Chapter 30. Configuring disaster recovery clusters

One method of providing disaster recovery for a high availability cluster is to configure two clusters. You can then configure one cluster as your primary site cluster, and the second cluster as your disaster recovery cluster.

In normal circumstances, the primary cluster is running resources in production mode. The disaster recovery cluster has all the resources configured as well and is either running them in demoted mode or not at all. For example, there may be a database running in the primary cluster in promoted mode and running in the disaster recovery cluster in demoted mode. The database in this setup would be configured so that data is synchronized from the primary to disaster recovery site. This is done through the database configuration itself rather than through the pcs command interface.

When the primary cluster goes down, users can use the pcs command interface to manually fail the resources over to the disaster recovery site. They can then log in to the disaster site and promote and start the resources there. Once the primary cluster has recovered, users can use the pcs command interface to manually move resources back to the primary site.

As of Red Hat Enterprise Linux 8.2, you can use the pcs command to display the status of both the primary and the disaster recovery site cluster from a single node on either site.

30.1. Considerations for disaster recovery clusters

When planning and configuring a disaster recovery site that you will manage and monitor with the pcs command interface, note the following considerations.
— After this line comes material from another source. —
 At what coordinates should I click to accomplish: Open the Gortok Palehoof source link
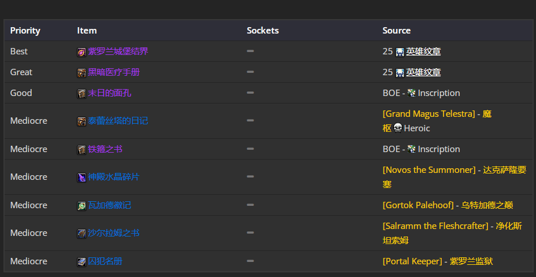(418, 205)
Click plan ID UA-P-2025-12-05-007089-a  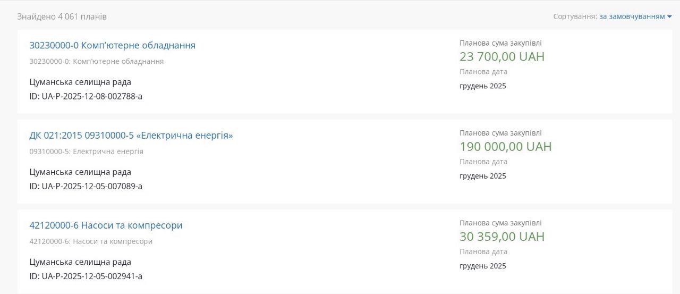(86, 186)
  • The disaster recovery site must be a cluster. This makes it possible to configure it with same tools and similar procedures as the primary site.
  • The primary and disaster recovery clusters are created by independent pcs cluster setup commands.
  • The clusters and their resources must be configured so that that the data is synchronized and failover is possible.
  • The cluster nodes in the recovery site can not have the same names as the nodes in the primary site.
  • The pcs user hacluster must be authenticated for each node in both clusters on the node from which you will be running pcs commands.

30.2. Displaying status of recovery clusters (RHEL 8.2 and later)
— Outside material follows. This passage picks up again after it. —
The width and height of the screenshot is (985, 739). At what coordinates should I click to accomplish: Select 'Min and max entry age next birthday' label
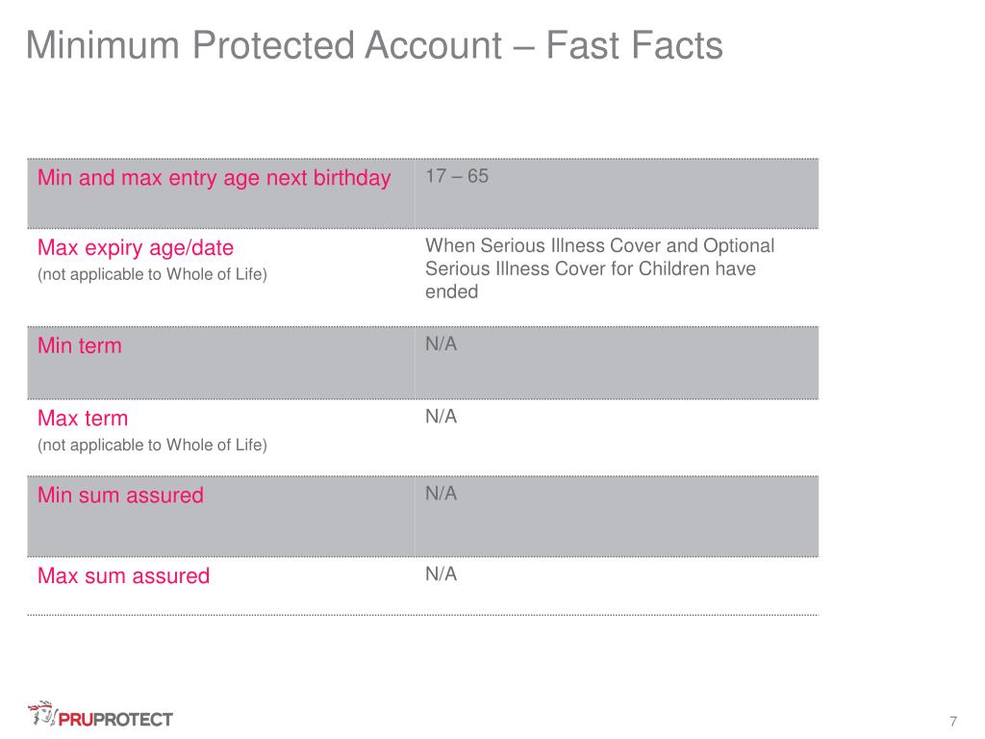(x=215, y=178)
To configure a primary and a disaster recovery cluster so that you can display the status of both clusters, perform the following procedure.

Note

Setting up a disaster recovery cluster does not automatically configure resources or replicate data. Those items must be configured manually by the user.

In this example:

  • The primary cluster will be named PrimarySite and will consist of the nodes z1.example.com. and z2.example.com.
  • The disaster recovery site cluster will be named DRsite and will consist of the nodes z3.example.com and z4.example.com.
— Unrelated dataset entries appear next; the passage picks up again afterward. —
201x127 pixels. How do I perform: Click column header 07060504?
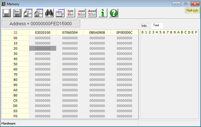pyautogui.click(x=70, y=33)
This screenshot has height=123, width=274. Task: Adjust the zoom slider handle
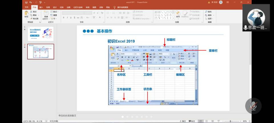click(x=230, y=121)
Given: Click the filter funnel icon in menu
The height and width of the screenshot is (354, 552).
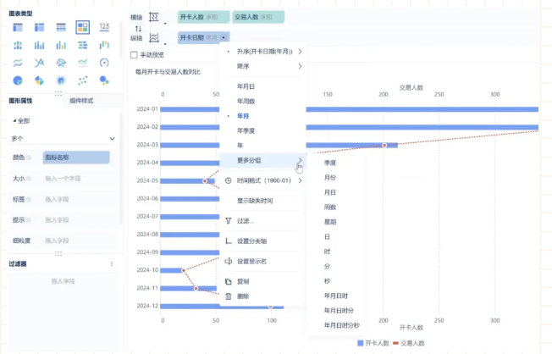Looking at the screenshot, I should coord(228,220).
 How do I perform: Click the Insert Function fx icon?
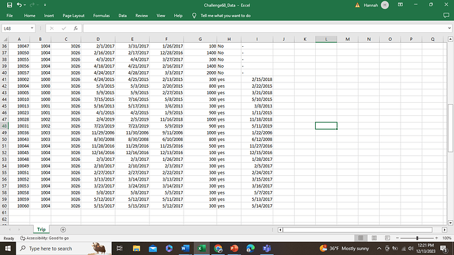click(76, 28)
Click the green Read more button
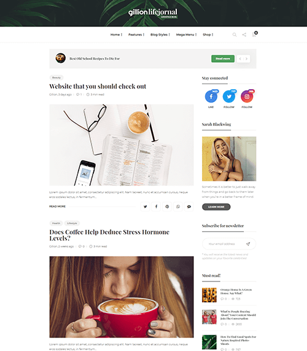This screenshot has width=307, height=351. (223, 58)
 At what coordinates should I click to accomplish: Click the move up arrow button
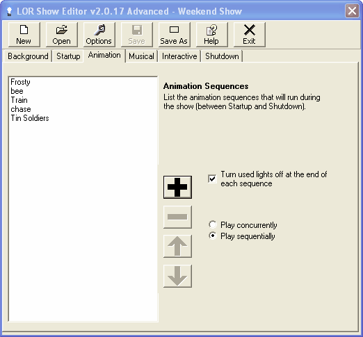(x=177, y=246)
This example sets up a basic cluster with no resources or fencing configured.

  1. Authenticate all of the nodes that will be used for both clusters.

    [root@z1 ~]# pcs host auth z1.example.com z2.example.com z3.example.com z4.example.com -u hacluster -p password
    z1.example.com: Authorized
    z2.example.com: Authorized
    z3.example.com: Authorized
    z4.example.com: Authorized
  2. Create the cluster that will be used as the primary cluster and start cluster services for the cluster.

    [root@z1 ~]# pcs cluster setup PrimarySite z1.example.com z2.example.com --start
    {...}
    Cluster has been successfully set up.
    Starting cluster on hosts: 'z1.example.com', 'z2.example.com'...
  3. Create the cluster that will be used as the disaster recovery cluster and start cluster services for the cluster.

    [root@z1 ~]# pcs cluster setup DRSite z3.example.com z4.example.com --start
    {...}
    Cluster has been successfully set up.
    Starting cluster on hosts: 'z3.example.com', 'z4.example.com'...
  4. From a node in the primary cluster, set up the second cluster as the recovery site. The recovery site is defined by a name of one of its nodes.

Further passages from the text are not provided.